How to Deduplicate Customer Data at Scale (2026)

Steven Renwick
Steven Renwick
CEO, Tilores
How to Deduplicate Customer Data at Scale (2026)

TL;DR: Deduplicate customer data at scale by profiling source systems, normalizing match fields, reducing comparisons with blocking, scoring candidates with deterministic, probabilistic and fuzzy methods, setting confidence thresholds, preserving lineage, and keeping resolved records current through both batch cleanup and real-time ingestion.

Ready to test customer deduplication on real records? Book a demo to see real-time matching on your own data, or get the evaluation build to try it locally, then read the data deduplication software overview and the Tilores GraphQL API reference.

How do you deduplicate customer data at scale?

The build sequence is not just "find duplicate emails and merge." That works only when identifiers are clean and the risk is low. Scaled customer deduplication needs a repeatable process that keeps the match decision, the merge decision and the evidence separate.

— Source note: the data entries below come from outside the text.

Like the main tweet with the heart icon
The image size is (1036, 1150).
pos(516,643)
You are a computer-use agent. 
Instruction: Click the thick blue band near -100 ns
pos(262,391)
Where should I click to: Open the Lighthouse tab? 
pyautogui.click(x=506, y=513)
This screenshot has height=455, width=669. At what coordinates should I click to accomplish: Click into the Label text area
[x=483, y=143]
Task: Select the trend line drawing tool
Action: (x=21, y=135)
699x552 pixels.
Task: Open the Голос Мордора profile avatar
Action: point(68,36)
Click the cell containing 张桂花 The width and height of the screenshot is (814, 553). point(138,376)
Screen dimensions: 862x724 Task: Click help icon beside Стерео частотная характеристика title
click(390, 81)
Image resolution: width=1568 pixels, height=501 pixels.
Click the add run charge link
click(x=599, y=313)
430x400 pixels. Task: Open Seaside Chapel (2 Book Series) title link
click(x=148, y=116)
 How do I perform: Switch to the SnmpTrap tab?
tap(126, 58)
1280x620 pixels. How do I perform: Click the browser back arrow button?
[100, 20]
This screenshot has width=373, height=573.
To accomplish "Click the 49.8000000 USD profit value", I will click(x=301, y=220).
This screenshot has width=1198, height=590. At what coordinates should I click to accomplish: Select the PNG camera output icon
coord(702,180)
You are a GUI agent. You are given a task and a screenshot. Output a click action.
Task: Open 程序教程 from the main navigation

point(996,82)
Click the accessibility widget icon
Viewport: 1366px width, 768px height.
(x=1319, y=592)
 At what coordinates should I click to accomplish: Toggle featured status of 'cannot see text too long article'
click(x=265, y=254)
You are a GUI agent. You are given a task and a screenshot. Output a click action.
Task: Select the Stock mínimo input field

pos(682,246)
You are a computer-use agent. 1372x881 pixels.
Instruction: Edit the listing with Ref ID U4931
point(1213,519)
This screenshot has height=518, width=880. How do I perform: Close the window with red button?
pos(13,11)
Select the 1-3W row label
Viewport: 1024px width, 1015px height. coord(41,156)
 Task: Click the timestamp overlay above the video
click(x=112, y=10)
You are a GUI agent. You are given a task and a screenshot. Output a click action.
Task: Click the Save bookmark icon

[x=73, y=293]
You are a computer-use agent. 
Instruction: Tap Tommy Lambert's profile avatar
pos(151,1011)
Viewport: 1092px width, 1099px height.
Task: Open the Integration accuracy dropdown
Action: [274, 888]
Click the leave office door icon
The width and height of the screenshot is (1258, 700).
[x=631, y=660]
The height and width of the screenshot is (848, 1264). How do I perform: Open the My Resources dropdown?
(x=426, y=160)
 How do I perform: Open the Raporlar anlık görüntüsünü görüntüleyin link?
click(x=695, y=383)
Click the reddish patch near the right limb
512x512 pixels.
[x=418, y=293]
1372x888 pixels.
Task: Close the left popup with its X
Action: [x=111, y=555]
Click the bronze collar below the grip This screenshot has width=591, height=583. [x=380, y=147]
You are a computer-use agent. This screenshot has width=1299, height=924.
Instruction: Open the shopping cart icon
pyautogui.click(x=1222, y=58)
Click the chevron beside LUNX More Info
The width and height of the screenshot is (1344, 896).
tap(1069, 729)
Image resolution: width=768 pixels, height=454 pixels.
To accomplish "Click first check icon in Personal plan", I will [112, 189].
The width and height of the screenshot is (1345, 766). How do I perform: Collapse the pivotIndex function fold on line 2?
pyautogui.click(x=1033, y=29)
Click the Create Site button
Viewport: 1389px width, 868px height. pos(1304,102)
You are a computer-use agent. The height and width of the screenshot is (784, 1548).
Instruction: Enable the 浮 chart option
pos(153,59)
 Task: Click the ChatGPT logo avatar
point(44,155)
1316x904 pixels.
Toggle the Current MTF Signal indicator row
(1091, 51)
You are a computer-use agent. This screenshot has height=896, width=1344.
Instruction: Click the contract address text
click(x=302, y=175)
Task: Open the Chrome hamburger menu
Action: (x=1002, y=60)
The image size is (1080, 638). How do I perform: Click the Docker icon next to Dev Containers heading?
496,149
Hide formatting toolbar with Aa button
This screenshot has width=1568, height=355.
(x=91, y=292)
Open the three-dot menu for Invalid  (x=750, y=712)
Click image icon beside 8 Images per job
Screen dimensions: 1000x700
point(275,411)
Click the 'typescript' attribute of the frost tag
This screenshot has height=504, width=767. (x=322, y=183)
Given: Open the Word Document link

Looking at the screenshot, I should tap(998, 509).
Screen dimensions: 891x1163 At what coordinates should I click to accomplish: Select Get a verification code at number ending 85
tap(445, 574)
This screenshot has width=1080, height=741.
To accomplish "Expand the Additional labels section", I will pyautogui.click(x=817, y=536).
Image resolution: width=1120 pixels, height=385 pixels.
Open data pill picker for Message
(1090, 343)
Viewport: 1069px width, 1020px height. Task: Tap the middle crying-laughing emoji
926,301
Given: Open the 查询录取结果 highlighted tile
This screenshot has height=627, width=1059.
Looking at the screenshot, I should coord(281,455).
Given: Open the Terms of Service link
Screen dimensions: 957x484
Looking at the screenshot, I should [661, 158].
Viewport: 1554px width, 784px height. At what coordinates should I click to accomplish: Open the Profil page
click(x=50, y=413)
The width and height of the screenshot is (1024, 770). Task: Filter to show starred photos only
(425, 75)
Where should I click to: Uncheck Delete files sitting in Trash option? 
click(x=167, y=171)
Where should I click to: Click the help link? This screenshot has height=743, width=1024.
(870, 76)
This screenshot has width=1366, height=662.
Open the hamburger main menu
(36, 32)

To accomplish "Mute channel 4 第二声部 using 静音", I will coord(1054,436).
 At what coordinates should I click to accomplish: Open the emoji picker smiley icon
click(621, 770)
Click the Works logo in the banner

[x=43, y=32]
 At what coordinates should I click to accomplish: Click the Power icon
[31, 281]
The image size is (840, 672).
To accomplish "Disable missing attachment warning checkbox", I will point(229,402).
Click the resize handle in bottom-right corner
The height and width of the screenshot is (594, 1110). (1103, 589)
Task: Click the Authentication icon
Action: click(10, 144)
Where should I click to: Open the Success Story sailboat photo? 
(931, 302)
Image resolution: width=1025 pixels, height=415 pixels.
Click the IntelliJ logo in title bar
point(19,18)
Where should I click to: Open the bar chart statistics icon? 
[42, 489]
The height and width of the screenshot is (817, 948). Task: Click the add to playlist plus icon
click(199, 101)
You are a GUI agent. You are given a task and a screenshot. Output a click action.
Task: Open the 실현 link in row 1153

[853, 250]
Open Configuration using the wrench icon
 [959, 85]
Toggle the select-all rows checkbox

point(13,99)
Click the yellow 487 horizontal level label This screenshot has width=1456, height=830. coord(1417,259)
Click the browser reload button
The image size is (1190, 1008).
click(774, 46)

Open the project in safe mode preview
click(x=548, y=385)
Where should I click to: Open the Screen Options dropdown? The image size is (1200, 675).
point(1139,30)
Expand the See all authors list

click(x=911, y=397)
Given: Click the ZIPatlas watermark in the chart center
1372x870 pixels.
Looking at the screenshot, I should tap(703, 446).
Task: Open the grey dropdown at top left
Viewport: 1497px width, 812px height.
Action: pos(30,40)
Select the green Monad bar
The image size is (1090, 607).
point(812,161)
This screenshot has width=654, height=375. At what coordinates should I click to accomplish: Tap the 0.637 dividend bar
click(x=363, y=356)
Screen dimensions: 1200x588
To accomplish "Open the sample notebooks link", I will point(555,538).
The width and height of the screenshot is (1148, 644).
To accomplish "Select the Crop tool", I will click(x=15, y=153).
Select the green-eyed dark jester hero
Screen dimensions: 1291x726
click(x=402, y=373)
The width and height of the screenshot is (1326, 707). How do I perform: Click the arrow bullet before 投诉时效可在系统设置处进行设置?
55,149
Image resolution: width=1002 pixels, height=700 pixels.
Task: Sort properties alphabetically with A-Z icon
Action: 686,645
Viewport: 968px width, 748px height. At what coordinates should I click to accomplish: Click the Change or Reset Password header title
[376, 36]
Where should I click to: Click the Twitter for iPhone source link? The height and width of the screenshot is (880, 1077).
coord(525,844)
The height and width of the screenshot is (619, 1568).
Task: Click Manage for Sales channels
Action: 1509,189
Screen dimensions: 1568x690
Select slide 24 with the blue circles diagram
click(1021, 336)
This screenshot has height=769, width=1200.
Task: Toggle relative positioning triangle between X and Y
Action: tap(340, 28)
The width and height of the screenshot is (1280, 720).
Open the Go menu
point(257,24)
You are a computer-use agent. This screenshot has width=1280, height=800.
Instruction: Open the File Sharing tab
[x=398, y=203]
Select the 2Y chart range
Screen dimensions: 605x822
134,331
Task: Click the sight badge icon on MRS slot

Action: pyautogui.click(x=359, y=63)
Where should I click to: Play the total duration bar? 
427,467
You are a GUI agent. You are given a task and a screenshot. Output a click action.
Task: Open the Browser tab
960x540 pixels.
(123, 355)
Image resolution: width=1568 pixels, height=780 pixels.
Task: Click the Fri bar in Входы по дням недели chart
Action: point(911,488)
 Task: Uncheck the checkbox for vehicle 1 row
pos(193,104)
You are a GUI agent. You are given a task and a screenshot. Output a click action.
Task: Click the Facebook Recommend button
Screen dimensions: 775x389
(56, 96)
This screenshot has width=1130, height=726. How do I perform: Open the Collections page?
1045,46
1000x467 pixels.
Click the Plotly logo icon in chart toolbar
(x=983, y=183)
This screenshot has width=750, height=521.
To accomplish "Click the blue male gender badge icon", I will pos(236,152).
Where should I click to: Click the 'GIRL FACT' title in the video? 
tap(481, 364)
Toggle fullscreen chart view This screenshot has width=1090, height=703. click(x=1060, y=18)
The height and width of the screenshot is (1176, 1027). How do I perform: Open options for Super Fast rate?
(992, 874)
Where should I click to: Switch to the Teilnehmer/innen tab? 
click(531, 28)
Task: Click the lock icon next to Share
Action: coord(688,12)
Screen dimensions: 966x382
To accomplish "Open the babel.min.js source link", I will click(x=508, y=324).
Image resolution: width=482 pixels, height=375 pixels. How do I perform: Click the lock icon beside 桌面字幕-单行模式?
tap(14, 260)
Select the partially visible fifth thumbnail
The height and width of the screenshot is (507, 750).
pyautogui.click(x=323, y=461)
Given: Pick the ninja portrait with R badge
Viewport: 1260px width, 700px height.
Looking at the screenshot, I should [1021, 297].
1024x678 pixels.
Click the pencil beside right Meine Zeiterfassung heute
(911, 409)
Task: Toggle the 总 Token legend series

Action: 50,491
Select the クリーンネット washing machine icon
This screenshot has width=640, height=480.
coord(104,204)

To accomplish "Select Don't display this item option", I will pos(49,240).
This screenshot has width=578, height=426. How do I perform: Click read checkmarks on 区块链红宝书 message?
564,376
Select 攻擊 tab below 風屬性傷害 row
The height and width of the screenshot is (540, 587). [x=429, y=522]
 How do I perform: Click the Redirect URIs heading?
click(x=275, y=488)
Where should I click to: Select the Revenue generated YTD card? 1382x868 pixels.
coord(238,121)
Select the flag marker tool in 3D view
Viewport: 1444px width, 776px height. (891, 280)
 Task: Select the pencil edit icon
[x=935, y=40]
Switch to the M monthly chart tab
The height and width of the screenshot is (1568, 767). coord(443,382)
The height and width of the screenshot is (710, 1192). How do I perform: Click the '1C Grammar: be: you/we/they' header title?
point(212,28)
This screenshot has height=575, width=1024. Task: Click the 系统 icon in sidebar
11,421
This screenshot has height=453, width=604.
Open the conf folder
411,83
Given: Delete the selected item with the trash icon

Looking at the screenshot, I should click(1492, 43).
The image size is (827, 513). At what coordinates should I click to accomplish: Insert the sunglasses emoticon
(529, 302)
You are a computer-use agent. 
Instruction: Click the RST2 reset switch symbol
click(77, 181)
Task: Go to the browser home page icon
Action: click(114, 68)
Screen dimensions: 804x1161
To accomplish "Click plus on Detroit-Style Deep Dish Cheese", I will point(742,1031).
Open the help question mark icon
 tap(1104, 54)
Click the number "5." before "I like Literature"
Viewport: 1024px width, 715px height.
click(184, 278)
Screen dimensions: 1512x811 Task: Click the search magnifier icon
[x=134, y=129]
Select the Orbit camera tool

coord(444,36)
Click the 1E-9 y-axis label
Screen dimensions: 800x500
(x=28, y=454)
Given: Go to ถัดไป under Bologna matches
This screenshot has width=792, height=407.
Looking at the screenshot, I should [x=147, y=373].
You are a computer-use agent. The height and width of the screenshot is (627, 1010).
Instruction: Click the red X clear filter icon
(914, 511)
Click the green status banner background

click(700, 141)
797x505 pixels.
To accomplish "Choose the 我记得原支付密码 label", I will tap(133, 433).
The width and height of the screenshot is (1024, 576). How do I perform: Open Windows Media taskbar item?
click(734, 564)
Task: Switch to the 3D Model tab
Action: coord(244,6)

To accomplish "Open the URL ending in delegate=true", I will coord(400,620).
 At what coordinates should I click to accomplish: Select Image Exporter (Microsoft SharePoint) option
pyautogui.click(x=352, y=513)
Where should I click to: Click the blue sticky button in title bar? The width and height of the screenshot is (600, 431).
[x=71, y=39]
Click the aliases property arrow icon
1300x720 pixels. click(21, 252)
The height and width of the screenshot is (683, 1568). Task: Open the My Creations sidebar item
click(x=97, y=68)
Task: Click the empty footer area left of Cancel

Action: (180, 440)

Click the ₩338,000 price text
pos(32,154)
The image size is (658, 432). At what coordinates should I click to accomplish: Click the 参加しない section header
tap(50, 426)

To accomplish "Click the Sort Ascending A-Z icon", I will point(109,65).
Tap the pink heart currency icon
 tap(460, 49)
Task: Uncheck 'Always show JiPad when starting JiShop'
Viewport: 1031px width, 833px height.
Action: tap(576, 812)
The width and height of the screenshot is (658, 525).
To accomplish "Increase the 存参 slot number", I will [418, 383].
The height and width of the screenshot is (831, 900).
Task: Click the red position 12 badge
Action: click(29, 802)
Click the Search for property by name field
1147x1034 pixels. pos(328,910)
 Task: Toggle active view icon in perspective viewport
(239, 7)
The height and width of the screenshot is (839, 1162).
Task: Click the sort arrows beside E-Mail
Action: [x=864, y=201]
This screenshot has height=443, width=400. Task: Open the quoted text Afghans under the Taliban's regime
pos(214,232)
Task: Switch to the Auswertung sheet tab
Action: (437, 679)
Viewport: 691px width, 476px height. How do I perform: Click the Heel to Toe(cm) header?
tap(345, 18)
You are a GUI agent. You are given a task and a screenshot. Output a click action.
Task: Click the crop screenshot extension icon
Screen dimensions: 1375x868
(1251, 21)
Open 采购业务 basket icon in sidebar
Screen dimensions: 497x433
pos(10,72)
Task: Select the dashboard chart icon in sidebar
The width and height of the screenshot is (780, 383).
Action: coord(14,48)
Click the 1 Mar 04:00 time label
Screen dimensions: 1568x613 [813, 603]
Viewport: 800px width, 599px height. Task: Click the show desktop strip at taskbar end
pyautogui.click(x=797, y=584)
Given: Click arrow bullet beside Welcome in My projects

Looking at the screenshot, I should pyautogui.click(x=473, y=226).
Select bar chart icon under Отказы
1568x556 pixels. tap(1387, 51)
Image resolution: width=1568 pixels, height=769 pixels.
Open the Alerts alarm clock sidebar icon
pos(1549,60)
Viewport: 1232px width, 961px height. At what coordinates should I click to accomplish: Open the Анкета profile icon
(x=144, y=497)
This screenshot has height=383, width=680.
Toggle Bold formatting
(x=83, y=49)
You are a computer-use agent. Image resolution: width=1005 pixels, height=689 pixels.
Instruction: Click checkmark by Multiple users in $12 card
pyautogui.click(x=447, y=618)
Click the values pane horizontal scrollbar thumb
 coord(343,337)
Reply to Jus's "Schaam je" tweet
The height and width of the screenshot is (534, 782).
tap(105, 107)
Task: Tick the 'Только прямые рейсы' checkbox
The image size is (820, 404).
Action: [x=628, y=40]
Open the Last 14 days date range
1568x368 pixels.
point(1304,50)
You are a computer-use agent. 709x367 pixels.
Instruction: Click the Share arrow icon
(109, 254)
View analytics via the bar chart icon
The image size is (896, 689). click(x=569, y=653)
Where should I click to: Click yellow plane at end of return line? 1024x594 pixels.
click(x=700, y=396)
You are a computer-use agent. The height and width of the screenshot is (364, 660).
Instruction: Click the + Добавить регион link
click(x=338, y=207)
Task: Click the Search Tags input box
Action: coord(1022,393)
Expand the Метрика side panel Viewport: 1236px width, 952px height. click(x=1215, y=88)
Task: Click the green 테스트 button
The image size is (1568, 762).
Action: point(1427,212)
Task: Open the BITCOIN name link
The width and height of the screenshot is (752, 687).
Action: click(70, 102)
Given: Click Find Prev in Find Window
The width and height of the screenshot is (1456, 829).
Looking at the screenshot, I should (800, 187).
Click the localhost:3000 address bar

  1. Profile source systems and define the entity scope. Inventory the systems that create customer records, identify the fields that can link records, and decide whether the entity being deduplicated is a person, household, account, company or another customer object.
  2. Normalize the match fields before scoring. Standardize names, emails, phone numbers, addresses, company names and identifiers before matching so the algorithm compares like with like instead of comparing raw system formatting.
  3. Generate candidate pairs with blocking. Use blocking keys and search indexes to compare plausible records first, reducing the number of comparisons without throwing away the cases that still need fuzzy or probabilistic matching.
  4. Score matches with deterministic, probabilistic and fuzzy methods. Combine exact rules for trusted identifiers with probabilistic and fuzzy matching for messy names, addresses, emails, phones and account attributes.
  5. Set confidence thresholds and review bands. Decide which score ranges are safe to merge automatically, which should be rejected, and which require human review or workflow-specific handling.
  6. Merge or link records with survivorship and lineage. Keep the winning values, source record IDs, match evidence, edge history and split path so a duplicate can be explained, corrected or reversed later.
  7. Operate batch backfills and real-time updates together. Use batch jobs for historical cleanup and continuous ingestion for live customer workflows, then measure false positives, false negatives, precision, recall and review volume.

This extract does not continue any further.